As high schools across the country experienced sharp budget cuts in recent years, a number of schools—both public and private—witnessed and seized a business opportunity: many cash-ready international students are willing to pay full tuition for an American education. However, while many of these students’ parents have deep pockets, they are not always prepared to handle the culture shock, succeed in academics, and immerse in campus life.
Many American high schools are eager to increase diversity and expand their international appeal. In a number of boarding schools such as The MacDuffie School, Miss Hall’s School, and Cheshire Academy, international students now comprise of over 30% of their student body. Despite the growing population of international students on campus, many high schools have not developed an orientation program specifically tailored to international students.
James Lu Morrissey, a graduate of Carleton College and co-founder of Shearwater International, saw the many struggles of these incoming international students, and realized the reason why they weren’t prospering was because the high school orientation programs are not enough to prepare these students for their future.
Morrissey said that many things that seem self-explanatory to American students are all new issues to tackle for international students. Some international students may not understand the intricacies and ramifications of plagiarism, or how to get along with a roommate, or how to do a presentation in class. He also said some international students find it difficult to branch out and make American friends because of their limited English and lack of cross-cultural communication experiences.
“Many students have told us: ‘I wish I was better prepared before I came to the United States,’” Morrissey said. “One student said he only made friends from his home country because those were the only students he met at the boarding school orientation, and that experience really discouraged him from branching out to make new American friends.”
Shearwater International provides a three-month virtual tutoring service to its clients, mostly perspective students who will be starting high school in the fall semester. Each student is paired with a tutor, who mentors the students for 1.5 hours each week. The program aims to teach the students skill sets they will need and benefit from for the rest of their high school education.

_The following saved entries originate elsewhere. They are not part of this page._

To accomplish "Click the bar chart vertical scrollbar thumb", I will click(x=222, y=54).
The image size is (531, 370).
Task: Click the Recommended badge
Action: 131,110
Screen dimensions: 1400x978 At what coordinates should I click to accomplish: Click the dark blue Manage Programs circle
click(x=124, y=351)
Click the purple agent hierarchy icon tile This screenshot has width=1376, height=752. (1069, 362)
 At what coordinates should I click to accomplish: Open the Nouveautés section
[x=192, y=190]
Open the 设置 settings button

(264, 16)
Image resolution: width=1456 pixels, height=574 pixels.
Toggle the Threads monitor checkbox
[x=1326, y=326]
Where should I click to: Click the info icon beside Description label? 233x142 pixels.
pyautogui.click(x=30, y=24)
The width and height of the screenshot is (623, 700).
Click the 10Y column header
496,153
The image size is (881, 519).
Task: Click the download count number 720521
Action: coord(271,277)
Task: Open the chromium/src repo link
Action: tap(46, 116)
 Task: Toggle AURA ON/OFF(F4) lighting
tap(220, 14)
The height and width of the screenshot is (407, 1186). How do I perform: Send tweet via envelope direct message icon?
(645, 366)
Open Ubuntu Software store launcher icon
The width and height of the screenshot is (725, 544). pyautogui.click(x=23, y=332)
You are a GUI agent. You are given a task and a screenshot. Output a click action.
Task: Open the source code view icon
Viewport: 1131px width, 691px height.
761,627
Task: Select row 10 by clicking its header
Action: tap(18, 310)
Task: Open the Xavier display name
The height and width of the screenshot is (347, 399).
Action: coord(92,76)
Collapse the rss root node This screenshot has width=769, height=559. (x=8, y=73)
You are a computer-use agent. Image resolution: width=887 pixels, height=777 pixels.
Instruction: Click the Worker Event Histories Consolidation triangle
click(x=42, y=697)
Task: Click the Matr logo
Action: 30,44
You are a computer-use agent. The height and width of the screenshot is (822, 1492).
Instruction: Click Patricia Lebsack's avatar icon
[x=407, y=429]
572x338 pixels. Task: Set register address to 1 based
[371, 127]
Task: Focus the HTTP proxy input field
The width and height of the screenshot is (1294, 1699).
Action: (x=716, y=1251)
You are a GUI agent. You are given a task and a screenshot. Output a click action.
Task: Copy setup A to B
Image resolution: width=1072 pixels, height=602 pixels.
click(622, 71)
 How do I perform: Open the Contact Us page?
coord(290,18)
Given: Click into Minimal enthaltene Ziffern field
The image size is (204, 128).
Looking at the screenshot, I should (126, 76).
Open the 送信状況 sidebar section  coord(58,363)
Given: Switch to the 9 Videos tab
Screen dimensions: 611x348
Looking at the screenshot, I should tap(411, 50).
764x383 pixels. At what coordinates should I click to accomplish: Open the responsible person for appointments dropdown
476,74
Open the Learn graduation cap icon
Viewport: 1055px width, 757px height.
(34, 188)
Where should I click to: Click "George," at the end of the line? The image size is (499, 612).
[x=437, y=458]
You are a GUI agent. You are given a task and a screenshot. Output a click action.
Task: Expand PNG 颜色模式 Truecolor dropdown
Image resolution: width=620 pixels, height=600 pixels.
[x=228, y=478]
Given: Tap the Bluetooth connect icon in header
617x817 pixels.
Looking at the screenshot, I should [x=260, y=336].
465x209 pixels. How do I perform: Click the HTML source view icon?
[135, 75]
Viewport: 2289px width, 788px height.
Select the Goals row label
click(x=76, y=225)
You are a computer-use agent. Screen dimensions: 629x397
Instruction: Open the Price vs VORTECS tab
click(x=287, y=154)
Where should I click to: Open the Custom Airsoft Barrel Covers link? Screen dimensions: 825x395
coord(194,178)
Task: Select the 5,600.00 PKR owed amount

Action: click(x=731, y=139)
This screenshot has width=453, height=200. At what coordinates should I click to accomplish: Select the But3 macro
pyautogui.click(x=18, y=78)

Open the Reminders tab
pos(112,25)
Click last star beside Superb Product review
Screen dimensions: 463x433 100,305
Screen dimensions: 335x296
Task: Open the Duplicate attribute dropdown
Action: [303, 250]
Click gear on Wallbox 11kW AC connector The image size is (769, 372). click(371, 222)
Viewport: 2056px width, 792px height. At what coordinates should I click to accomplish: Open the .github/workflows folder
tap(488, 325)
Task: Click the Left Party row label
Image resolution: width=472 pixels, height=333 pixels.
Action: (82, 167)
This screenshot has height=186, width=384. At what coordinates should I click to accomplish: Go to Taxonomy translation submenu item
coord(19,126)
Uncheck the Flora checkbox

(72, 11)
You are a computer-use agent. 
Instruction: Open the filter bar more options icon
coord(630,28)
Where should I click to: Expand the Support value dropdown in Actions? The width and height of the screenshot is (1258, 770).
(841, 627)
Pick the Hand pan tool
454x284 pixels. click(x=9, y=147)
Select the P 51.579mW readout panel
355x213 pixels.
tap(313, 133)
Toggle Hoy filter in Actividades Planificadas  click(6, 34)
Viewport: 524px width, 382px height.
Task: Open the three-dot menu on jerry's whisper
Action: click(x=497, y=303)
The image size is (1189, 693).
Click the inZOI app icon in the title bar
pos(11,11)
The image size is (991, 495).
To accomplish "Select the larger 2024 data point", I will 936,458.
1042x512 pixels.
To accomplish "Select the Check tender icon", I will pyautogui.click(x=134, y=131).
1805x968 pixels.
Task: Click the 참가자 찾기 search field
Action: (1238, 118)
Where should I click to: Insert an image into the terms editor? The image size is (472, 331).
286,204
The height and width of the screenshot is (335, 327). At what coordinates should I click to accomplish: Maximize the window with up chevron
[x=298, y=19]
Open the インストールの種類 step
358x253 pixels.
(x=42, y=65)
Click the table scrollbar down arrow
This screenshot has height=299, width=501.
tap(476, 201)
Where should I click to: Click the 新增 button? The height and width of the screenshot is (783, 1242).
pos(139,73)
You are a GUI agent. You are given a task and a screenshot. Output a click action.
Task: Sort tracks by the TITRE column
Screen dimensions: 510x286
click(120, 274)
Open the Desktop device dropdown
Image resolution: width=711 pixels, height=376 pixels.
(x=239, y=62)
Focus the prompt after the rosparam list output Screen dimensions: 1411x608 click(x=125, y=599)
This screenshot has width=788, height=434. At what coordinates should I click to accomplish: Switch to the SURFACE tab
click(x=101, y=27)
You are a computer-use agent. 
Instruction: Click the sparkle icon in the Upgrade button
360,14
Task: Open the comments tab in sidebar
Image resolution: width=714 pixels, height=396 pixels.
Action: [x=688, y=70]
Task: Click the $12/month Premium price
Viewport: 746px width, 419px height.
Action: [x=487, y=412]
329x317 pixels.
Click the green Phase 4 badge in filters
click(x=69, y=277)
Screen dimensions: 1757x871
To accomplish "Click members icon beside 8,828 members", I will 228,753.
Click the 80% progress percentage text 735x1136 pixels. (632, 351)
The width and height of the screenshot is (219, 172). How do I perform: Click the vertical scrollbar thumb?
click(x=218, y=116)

Morrissey said his business model is a win-win solution for both Shearwater International and high schools in America. “It actually costs the schools less to outsource their students to us,” Morrissey said. “They can save money on recruiting and training of mentors and developing curriculum. Most importantly, the mentoring begins in the summer, when a lot of teachers are on vacation. But we can take care of all that.”
In 2013, high school students arriving in the US on F-1 visa jumped from 6,500 in 2007 to 79,000 in 2013, according to Chris Page, director of the Council on Standards for International Educational Travel, a Virginia-based non-profit that monitors the safety and quality of study-abroad programs.
With the high influx of international students coming to the U.S., Morrissey aims to get his service adopted by over half of the high schools in America in the next five years.
An entrant at the MassChallenge 2014 accelerator program, Shearwater International will compete with more than 1,600 startups from 50 countries and 41 states. The 2014 MassChallenge finalists will be announced on May 21.